Previous studies explored the utility of generic patient-reported outcome (PRO) instruments like the 36-item short form health survey (SF-36) in patients with large vessel vasculitis (LVV) [5,6,7,8]. However, these instruments often fail to adequately address the essential disease-specific domains that hold significant importance for patients with LVV. Recognizing the limitations of generic PROs in terms of their specificity [8, 9], the Outcome Measures in Rheumatology (OMERACT) Vasculitis Working Group acknowledged the need for a patient-reported outcome (PRO) instrument specifically designed for Giant Cell Arteritis (GCA) [10].

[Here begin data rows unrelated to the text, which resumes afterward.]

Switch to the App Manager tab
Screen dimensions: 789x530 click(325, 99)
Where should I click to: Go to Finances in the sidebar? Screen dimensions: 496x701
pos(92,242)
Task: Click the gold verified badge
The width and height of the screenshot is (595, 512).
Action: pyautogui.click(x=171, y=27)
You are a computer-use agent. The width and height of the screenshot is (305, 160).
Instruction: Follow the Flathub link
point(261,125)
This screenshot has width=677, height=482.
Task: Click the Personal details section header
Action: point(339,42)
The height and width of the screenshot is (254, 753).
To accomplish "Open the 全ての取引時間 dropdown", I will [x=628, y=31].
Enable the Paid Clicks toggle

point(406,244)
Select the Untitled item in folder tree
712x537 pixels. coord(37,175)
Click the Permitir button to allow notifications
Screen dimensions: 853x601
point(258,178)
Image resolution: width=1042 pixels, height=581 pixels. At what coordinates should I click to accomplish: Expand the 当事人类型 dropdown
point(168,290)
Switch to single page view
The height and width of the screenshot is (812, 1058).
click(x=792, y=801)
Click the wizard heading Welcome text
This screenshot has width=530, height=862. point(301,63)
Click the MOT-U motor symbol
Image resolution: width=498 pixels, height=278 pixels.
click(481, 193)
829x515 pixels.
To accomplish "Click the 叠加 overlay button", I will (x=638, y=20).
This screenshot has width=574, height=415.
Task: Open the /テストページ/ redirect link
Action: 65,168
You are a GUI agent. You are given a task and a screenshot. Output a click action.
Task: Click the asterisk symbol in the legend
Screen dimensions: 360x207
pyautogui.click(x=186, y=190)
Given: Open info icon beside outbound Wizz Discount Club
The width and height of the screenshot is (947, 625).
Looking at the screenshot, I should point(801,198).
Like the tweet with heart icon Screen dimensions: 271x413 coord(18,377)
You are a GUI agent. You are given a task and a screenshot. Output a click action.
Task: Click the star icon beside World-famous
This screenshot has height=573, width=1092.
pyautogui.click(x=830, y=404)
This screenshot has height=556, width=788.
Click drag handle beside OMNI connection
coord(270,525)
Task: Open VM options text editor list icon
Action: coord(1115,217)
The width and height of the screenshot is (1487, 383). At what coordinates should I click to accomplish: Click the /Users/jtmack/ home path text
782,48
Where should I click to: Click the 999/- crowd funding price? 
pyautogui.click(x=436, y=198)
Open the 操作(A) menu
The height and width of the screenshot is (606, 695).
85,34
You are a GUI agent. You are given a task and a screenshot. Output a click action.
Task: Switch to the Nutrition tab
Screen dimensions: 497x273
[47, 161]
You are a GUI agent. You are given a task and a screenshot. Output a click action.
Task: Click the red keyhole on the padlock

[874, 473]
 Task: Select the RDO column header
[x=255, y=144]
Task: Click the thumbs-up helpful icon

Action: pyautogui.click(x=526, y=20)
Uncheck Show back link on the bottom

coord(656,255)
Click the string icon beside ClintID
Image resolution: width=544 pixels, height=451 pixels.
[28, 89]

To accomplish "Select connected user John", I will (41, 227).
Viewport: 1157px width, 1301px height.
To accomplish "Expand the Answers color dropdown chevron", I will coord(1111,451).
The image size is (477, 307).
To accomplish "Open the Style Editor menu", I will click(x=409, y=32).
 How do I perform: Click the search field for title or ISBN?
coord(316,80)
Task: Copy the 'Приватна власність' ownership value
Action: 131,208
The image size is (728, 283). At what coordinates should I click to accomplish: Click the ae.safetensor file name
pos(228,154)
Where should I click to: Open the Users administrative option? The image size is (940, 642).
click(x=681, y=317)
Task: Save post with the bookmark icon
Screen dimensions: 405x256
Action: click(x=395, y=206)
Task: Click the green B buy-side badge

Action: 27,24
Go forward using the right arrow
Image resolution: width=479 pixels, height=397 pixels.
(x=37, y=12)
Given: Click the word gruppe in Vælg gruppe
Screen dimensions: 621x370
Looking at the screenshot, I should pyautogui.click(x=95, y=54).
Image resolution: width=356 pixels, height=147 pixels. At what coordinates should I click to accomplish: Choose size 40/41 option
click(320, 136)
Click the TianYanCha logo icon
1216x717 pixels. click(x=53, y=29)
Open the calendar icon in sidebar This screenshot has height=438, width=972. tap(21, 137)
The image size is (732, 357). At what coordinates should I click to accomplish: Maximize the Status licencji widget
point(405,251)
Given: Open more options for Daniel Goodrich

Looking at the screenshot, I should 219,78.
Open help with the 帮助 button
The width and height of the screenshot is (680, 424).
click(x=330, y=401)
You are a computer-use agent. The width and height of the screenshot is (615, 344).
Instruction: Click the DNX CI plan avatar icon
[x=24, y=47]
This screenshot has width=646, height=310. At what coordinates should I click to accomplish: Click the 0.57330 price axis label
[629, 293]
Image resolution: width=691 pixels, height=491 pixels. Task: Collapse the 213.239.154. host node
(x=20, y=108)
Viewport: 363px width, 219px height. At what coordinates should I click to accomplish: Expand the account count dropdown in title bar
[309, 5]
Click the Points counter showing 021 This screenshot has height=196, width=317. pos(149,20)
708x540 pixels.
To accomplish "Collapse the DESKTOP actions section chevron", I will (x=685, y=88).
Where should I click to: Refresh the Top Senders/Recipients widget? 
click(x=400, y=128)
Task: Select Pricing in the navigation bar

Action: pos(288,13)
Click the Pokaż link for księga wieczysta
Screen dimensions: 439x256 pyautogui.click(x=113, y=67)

In 2023, the OMERACT Vasculitis Working Group successfully developed and validated the GCA-PRO questionnaire. The GCA-PRO comprehensively assesses disease-related limitations from the patient’s perspective including the subdomains ‘acute symptoms’, ‘activities of daily living’, ‘psychological’ and ‘participation’ [10]. The score of all subdomains differed between patients who reported having an active disease and those who stated that the disease was in remission. An investigation to determine whether the patients assessment correlates with the physicians assessment of disease activity as well as the analysis of associated factors is an unmet need. The evaluation of disease activity holds particular significance in terms of establishing the requirement for follow-up appointments, clinical and laboratory testing, and therapeutic decision-making.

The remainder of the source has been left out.